A couple days before Thanksgiving, Alex Yeoman is on back home on break from school. A tall, muscular 19-year-old, he's got a boyish face under short, unkempt blond hair. A friend asked him to help coach basketball camp at the Arcata Community Center, and he's standing outside the gym cooling off. He's finally been able to exercise again in the last few months without debilitating headaches.

After tinkering with broadcasting classes his first year, Alex changed his degree to cognitive sciences, a more intellectually demanding field. He says he'd love to go around spreading the message about concussions, but he's busy with school. His mom thinks his change of major is an acknowledgment that he wants to turn his experience into something that can help other people, even if concussions are so individualized. In 10 years, he thinks, cognitive science will have advanced to the point where the blanket term "concussion" will be abandoned — or at least modified to reflect the vast array of damage a "mild" traumatic brain injury can produce.

He talks about his injury, but his eyes really light up as he and his mom talk excitedly about USC football — they've got tickets to the upcoming PAC-12 championship game, and they're hoping USC beats rival University of California Los Angeles to make it to the finals.

Larson grew up loving sports, too. She says she used to tell people she wished that she'd been a boy so she could play college football. When she lived in New Orleans, she had Saints season tickets.

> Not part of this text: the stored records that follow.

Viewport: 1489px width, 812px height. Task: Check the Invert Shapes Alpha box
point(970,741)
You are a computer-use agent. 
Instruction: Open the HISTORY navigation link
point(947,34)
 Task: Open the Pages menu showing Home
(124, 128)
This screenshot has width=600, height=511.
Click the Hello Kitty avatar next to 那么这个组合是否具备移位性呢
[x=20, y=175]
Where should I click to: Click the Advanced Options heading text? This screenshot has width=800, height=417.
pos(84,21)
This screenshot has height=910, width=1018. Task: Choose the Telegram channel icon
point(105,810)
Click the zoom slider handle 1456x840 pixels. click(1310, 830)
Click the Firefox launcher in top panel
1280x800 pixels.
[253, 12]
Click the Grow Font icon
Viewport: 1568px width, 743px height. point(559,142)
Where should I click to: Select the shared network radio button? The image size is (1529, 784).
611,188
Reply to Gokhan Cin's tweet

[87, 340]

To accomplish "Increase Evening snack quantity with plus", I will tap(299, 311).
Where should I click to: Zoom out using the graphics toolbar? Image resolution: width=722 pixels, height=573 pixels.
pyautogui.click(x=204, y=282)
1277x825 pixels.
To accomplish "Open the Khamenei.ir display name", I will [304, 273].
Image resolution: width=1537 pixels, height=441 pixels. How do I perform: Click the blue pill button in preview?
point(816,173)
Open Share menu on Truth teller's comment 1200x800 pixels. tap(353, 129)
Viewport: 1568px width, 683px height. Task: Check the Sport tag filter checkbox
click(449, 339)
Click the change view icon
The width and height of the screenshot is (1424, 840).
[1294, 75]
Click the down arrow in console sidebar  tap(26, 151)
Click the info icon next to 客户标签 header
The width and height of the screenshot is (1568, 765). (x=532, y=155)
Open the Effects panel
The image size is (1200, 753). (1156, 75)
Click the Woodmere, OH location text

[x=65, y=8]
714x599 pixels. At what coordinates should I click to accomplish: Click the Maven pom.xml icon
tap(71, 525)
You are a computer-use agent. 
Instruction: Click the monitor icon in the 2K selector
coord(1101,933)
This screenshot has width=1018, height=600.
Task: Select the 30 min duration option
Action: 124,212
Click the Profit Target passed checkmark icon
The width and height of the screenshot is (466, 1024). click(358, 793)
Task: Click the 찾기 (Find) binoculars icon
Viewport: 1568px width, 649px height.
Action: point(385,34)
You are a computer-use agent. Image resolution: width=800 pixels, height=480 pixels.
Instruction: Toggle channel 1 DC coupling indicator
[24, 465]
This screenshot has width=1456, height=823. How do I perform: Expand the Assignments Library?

"And ..." she pauses, with a sad laugh, "personally, I haven't — and I can't — I haven't been able to watch a football game in years."

She's not asking anyone else give up that pleasure, but it's soured on her. "That is no longer part of the fun in my life," she says. "I started saying to myself, 'As a viewer, what am I saying? I'm saying I want for grown men ... to knowingly cause themselves brain damage so that I can pay money to this multibillion-dollar organization to encourage this type of behavior. It starts to taste bad."



Everyone the Journal spoke with agreed that sports ethics are the fundamental crux of embracing concussion protections and treatment. "For generations, a source of pride was sucking it up and playing through," Lakin says. "Overcoming that type of culture ... changing attitudes about sports is the biggest challenge."

Much emphasis has been put on football, and perhaps rightly so. The sport has surged in popularity nationwide, coinciding with marketing that cranked up the volume on helmet-to-helmet impacts in promo materials. As Fainaru-Wada puts it, "The sport is built on its violence. That's why we all love it."

Dutra says Larson has made herself widely available to parents, coaches and students in the area, which means she's taken most of the heat from parents clinging to old ways. As awareness has grown over the last few years, he's had to deal less and less with people upset about changes to gameplay in response to concussions.

"Nobody's trying to end football," Dutra says. "At the same time, anything to keep people safe and able to enjoy a long healthy life — that's important."

One can argue that adults can do whatever they choose, but that's exactly Larson's point. The long term effects of concussions are just beginning to come to light, meaning generations of competitive athletes never got to make an informed choice.

As a generation of young athletes grows up learning how to tackle properly, or to avoid heading a soccer ball and, instead, develop other skills, gameplay will naturally change. Still, as Dutra says, "Some athletes are stubborn enough that experts need to make that decision for them."

The premise of any sport is to do it faster, stronger and harder than your opponent. Larson's research is about finding ways to avoid concussions and properly treat them. "As a sport lover, I don't want it be in the hands of lawsuits and legislators," she says. "I want people to make good, common sense, proactive decisions to try to protect athletes and sports."

EDITOR'S NOTE:

This story was changed from its original version to correct the spelling of NCCP Director Justus Ortega's name and to properly identify the portions of the NCCP that are funded through an NCAA grant.